DATA PROVIDED:

========================

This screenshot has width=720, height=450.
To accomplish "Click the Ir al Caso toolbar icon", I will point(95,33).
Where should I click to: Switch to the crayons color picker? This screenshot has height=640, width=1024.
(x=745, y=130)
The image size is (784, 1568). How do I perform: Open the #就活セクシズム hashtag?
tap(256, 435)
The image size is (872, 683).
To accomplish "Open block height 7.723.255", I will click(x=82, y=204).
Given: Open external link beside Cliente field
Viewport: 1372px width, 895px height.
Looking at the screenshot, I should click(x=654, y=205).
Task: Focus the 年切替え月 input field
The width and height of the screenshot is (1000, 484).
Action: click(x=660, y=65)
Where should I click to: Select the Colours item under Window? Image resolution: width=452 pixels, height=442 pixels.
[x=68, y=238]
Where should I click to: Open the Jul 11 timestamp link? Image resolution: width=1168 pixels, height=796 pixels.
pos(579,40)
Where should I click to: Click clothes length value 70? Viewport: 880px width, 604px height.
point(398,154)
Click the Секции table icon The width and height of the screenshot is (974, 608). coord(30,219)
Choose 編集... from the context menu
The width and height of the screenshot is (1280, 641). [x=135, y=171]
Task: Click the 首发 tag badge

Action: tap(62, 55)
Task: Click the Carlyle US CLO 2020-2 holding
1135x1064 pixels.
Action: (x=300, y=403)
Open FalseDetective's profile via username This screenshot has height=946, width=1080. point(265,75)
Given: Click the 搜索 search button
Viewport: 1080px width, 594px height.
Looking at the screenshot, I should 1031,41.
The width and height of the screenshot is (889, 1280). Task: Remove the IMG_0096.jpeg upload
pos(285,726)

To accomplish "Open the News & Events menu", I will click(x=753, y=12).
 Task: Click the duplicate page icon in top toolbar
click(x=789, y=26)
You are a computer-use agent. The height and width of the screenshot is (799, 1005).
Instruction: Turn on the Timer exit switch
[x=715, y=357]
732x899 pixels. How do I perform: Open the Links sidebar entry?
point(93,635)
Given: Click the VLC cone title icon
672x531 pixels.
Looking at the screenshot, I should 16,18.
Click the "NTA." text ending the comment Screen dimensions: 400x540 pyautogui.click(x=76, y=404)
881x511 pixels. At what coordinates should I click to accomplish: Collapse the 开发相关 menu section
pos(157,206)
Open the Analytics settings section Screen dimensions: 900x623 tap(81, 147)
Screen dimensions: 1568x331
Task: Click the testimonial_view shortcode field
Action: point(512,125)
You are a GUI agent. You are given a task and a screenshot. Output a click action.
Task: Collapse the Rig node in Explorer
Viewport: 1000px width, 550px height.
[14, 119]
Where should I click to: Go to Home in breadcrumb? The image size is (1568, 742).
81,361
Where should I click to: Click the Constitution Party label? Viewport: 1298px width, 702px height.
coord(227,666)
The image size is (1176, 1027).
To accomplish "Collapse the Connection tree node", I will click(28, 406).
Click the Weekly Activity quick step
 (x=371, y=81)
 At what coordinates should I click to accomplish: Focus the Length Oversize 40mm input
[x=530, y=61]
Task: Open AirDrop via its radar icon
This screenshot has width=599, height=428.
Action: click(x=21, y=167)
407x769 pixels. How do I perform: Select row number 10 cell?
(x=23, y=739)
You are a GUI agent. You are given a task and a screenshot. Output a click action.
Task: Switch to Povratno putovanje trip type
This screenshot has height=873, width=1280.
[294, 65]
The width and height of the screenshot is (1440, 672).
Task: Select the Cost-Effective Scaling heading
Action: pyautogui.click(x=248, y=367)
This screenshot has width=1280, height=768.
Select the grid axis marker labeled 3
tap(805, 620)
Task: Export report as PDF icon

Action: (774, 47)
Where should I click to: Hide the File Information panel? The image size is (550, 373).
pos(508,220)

========================

TASK TO COMPLETE:
Within the listing above, the range opens at the line with "672x531 pixels." and closes at the line with "The image size is (1176, 1027).". Reproduce exactly the lines of that range, including both ends.

SOLUTION TO THE EXERCISE:
672x531 pixels.
Looking at the screenshot, I should 16,18.
Click the "NTA." text ending the comment Screen dimensions: 400x540 pyautogui.click(x=76, y=404)
881x511 pixels. At what coordinates should I click to accomplish: Collapse the 开发相关 menu section
pos(157,206)
Open the Analytics settings section Screen dimensions: 900x623 tap(81, 147)
Screen dimensions: 1568x331
Task: Click the testimonial_view shortcode field
Action: point(512,125)
You are a GUI agent. You are given a task and a screenshot. Output a click action.
Task: Collapse the Rig node in Explorer
Viewport: 1000px width, 550px height.
[14, 119]
Where should I click to: Go to Home in breadcrumb? The image size is (1568, 742).
81,361
Where should I click to: Click the Constitution Party label? Viewport: 1298px width, 702px height.
coord(227,666)
The image size is (1176, 1027).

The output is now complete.